Material supplied START

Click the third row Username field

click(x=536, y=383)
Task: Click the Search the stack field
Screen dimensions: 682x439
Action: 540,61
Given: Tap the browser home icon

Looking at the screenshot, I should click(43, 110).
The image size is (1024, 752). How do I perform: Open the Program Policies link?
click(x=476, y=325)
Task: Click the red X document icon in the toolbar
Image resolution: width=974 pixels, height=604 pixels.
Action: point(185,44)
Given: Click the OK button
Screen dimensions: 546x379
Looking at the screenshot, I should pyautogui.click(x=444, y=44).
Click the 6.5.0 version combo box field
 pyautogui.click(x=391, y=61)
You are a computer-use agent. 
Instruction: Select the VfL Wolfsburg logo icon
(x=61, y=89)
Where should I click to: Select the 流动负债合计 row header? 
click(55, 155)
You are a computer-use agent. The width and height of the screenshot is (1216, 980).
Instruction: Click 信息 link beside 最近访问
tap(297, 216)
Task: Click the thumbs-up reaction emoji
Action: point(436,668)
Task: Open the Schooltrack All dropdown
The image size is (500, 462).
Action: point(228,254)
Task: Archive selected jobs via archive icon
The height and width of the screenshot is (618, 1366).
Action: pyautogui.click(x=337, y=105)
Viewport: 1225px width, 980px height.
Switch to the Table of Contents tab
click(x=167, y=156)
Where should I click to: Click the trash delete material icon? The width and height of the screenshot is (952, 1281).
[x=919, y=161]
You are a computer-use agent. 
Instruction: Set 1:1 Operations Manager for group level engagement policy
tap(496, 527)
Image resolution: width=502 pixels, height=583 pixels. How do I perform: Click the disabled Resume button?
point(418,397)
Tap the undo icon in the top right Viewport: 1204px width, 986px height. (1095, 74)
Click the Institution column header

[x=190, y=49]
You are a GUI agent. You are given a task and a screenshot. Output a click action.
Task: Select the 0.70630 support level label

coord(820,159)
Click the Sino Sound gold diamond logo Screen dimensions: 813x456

Material supplied END

Copy range, inclusive: the line holding "Task: Click the red" to the line holding "You are a computer-use agent. The". Reproduce exactly those lines of the records above and no others.

Task: Click the red X document icon in the toolbar
Image resolution: width=974 pixels, height=604 pixels.
Action: point(185,44)
Given: Click the OK button
Screen dimensions: 546x379
Looking at the screenshot, I should pyautogui.click(x=444, y=44).
Click the 6.5.0 version combo box field
 pyautogui.click(x=391, y=61)
You are a computer-use agent. 
Instruction: Select the VfL Wolfsburg logo icon
(x=61, y=89)
Where should I click to: Select the 流动负债合计 row header? 
click(55, 155)
You are a computer-use agent. The width and height of the screenshot is (1216, 980).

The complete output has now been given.